Task to carry out
Word for word, transcribe the data below from the line with "This screenshot has height=631, width=570." to the line with "Task: Click the Error pages icon", keeping both of those lines.

Dataset records
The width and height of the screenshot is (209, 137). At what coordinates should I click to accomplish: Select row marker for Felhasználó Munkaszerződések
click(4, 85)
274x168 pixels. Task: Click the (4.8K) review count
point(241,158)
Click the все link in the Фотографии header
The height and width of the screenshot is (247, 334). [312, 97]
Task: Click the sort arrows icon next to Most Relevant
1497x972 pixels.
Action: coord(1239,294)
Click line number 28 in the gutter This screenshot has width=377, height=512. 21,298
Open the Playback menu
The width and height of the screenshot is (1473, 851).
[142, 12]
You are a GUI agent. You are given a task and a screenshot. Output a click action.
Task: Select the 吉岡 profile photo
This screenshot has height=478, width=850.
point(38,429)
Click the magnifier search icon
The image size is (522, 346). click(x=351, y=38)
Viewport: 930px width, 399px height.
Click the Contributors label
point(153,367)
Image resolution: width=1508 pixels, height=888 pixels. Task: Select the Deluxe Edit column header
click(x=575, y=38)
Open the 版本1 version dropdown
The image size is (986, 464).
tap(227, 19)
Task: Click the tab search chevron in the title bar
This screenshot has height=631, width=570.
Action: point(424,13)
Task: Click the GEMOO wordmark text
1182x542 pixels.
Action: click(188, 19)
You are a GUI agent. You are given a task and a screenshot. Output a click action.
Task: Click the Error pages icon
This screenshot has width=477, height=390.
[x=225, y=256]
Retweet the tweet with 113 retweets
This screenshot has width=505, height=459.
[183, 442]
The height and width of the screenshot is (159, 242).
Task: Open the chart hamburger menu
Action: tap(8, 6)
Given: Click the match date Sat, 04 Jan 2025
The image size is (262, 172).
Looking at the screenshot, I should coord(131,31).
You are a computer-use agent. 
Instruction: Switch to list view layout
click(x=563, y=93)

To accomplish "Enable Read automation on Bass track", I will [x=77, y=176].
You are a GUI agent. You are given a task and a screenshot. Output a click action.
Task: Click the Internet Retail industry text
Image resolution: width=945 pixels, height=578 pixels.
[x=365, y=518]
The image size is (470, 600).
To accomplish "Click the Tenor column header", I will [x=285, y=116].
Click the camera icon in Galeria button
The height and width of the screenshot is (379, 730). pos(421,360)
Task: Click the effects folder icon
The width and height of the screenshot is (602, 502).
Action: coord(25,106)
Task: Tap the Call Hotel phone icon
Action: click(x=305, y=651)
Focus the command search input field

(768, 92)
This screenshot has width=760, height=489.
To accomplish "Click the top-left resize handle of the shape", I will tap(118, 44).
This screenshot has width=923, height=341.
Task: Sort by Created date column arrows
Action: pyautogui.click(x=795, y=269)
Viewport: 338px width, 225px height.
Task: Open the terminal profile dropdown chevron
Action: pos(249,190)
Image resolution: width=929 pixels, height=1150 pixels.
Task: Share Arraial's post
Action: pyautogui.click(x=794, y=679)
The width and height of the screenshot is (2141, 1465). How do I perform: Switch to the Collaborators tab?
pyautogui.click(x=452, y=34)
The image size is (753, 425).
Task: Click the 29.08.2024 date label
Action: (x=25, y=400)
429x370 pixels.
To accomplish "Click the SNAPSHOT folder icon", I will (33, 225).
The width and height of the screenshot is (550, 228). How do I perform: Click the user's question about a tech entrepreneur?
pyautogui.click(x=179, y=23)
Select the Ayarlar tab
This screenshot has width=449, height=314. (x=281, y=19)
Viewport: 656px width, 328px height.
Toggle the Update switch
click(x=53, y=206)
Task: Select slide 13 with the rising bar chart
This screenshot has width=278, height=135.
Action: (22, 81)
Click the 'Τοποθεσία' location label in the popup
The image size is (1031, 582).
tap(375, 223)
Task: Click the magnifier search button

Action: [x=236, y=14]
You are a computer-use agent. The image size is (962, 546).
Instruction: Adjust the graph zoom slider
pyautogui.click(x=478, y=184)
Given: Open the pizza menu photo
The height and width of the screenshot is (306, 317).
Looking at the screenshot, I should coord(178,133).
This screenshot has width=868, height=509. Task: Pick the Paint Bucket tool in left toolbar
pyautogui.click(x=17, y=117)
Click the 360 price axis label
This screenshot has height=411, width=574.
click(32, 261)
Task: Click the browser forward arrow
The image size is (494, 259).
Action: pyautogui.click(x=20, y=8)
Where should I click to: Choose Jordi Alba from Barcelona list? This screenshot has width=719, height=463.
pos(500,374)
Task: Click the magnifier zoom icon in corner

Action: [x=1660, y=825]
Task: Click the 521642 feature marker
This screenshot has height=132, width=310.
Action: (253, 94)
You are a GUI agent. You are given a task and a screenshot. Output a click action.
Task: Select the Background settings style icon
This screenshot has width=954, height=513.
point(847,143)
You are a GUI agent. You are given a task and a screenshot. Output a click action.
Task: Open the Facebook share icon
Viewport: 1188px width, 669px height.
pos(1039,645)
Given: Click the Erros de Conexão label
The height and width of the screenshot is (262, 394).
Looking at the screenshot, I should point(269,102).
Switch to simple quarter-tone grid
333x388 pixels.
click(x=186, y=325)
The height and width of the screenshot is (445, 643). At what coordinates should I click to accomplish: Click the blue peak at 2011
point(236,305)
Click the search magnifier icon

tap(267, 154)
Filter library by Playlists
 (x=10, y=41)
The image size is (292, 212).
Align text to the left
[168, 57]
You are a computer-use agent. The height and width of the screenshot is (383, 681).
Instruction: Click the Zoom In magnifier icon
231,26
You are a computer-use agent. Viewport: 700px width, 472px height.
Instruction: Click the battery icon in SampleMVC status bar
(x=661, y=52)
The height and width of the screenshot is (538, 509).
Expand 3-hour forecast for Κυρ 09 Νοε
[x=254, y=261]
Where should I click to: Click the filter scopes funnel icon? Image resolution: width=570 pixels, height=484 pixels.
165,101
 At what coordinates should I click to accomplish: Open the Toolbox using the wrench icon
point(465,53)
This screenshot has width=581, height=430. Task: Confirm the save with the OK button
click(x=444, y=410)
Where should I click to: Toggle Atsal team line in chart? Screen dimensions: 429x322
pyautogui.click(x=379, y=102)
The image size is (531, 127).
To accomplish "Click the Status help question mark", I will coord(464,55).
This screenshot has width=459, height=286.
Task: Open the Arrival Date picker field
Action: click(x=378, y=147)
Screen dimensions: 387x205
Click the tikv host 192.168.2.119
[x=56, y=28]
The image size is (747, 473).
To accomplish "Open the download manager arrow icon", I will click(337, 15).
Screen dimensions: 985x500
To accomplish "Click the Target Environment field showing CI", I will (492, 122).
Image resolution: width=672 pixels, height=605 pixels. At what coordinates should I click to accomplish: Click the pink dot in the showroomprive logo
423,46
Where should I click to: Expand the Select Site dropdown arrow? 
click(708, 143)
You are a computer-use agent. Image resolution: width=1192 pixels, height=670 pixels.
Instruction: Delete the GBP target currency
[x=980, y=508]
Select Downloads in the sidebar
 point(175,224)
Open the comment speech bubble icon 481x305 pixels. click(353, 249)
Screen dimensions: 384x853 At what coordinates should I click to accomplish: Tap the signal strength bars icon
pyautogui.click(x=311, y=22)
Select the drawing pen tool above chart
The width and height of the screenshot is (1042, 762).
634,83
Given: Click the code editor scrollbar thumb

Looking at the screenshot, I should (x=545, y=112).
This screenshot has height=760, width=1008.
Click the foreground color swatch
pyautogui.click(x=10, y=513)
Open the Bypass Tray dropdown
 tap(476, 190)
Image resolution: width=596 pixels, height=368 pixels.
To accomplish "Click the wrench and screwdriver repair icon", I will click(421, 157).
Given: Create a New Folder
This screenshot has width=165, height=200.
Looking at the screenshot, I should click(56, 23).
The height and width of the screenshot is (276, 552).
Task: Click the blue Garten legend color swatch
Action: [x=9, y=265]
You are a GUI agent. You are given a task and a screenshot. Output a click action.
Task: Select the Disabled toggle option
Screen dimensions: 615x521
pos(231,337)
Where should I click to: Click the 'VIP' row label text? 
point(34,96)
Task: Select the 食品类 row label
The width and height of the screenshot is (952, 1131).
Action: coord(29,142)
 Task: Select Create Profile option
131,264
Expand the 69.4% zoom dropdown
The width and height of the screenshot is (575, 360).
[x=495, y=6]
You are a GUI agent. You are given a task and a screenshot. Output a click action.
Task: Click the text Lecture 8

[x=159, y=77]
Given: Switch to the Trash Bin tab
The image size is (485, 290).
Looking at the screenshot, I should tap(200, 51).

Response to this task
This screenshot has height=631, width=570.
Action: point(424,13)
Task: Click the GEMOO wordmark text
1182x542 pixels.
Action: click(188, 19)
You are a GUI agent. You are given a task and a screenshot. Output a click action.
Task: Click the Error pages icon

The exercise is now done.